The nature of the spat was made evident when, after the Civil Appropriations Act of June 25, 1910, the Commissioner gave birth, not to surveyors, but to "Cadastral Engineers"5. In the mid 1970’s BLM tried to legitimize her children by giving them her husband’s name, "Surveyor" and in 2009 changing their evidence standard from "beyond a reasonable doubt" to "substantial." But, because mother BLM ignored the court’s standard of accepting any evidence, the adoption didn’t take.6
In the PLSS states, every misconception, every bad practice, all arrogance over the courts by private surveyors has its lineage in the actions of the GLO and BLM. When a private surveyor ignores an ancient four-way fence corner and sets his proportionate monument 25 feet into Rancher Jones’ cow pasture, without ever talking to the neighbors, he is only following the example of his mother. When BLM rejects 100 year old stones, as in IBLA 388, what else can we expect from the private surveyor?
In 1947, eight years before his death, Einstein wrote to a friend that he could not seriously believe in quantum mechanics because, "physics should represent a reality in time and space, free from spooky actions at a distance."
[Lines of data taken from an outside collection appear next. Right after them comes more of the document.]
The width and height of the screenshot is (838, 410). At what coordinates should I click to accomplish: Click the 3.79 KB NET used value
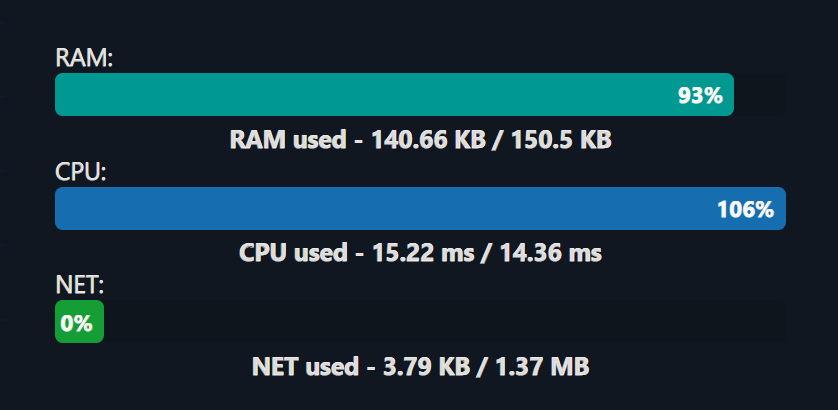tap(426, 367)
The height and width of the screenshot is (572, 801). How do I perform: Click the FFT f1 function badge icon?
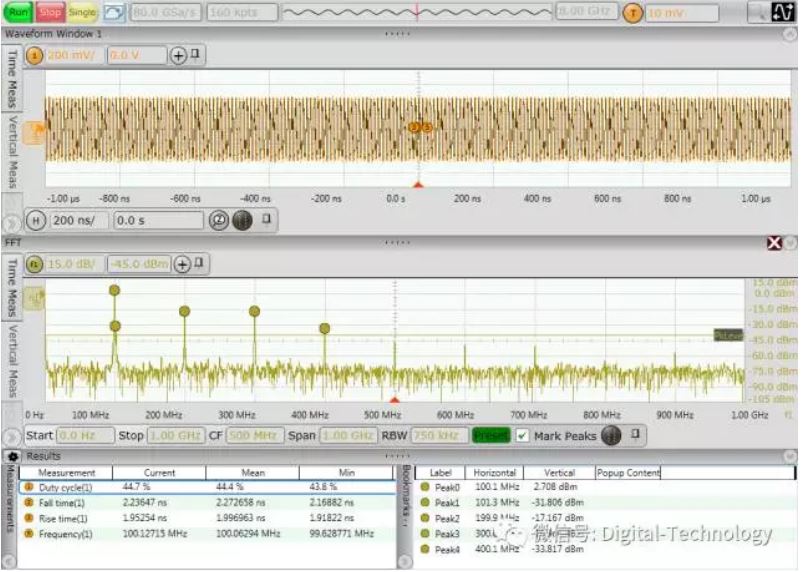34,264
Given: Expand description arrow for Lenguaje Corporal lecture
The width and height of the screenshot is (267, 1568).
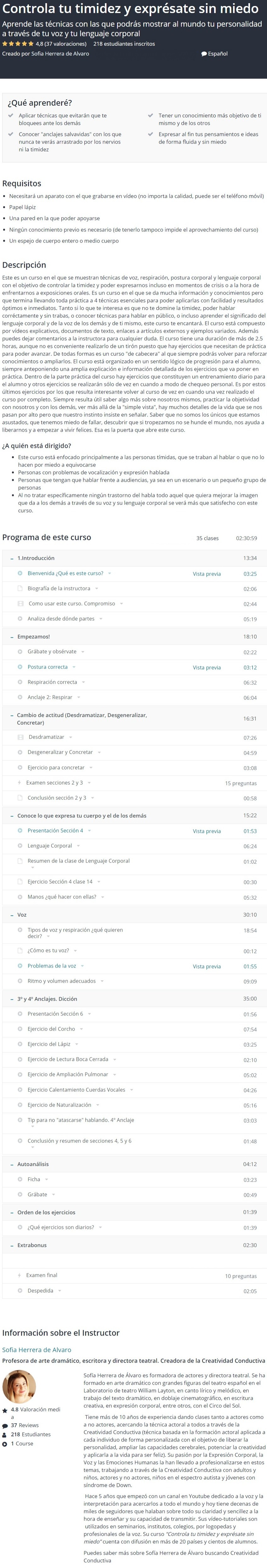Looking at the screenshot, I should [78, 846].
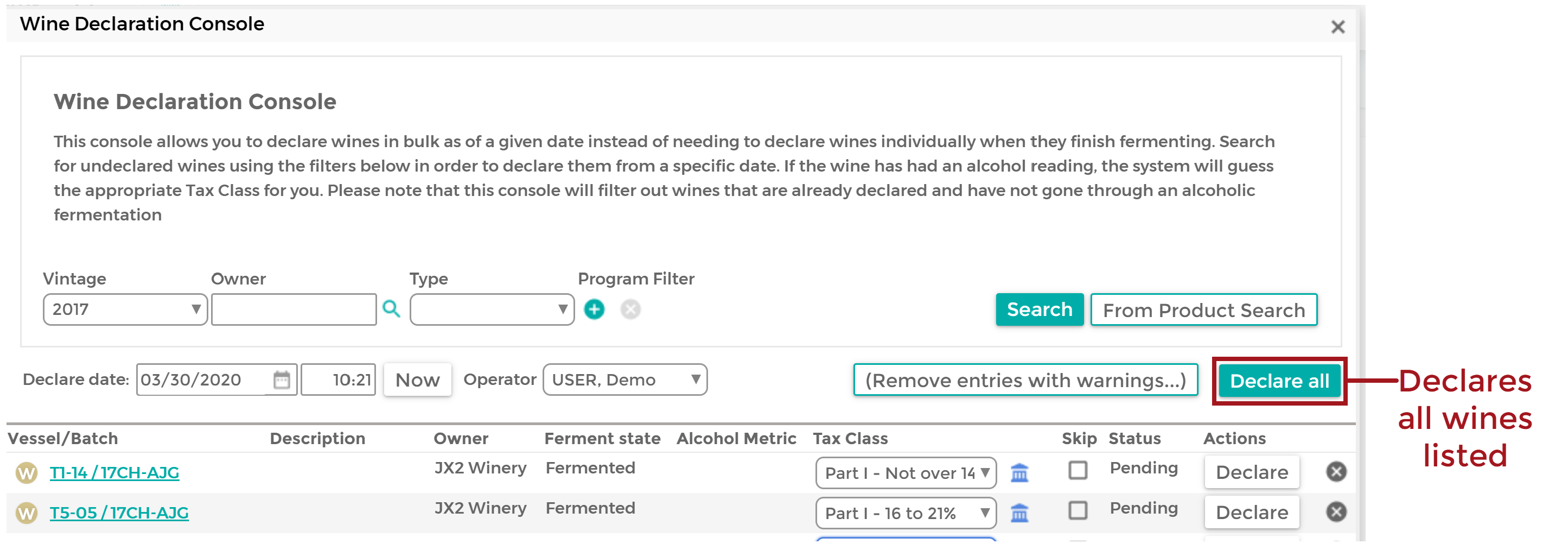Click the Owner search magnifier icon
Image resolution: width=1568 pixels, height=550 pixels.
point(391,309)
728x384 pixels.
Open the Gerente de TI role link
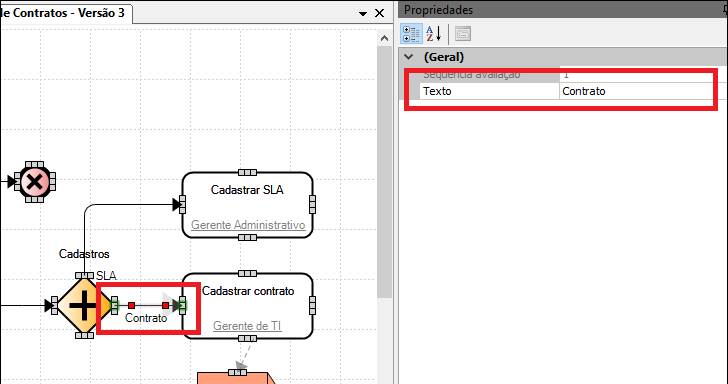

To paraphrase this quote; "A missing property corner should be replaced by reliance upon nearby evidence, free from spooky actions at a distance."
Whatever BLM’s justifications, they have certainly not been Einsteinium in their judgment.
The Judicial Department
There is only one constant star in our future, and it is the same as that which was there from the beginning: Land boundary disputes are the purview of the courts. Everything else has been a great disappointment.
In the summer of 2006 the Oregon Appellant Court, in Dykes vs. Arnold, turned the survey world up-side-down. This case has since been recognized as persuasive in courts all over our nation. However, 90% of the survey profession has still to catch on that henceforth original corners and local control (evidence) must prevail over spooky actions at a distance (proportioning).
In a metaphor, it is as though the US Supreme Court had decreed that henceforth "judicial precedence" shall be paramount in legal determinations and judgments, but six years later 90% of the judges and attorneys are still using chicken bones, goat entrails and trial by drowning.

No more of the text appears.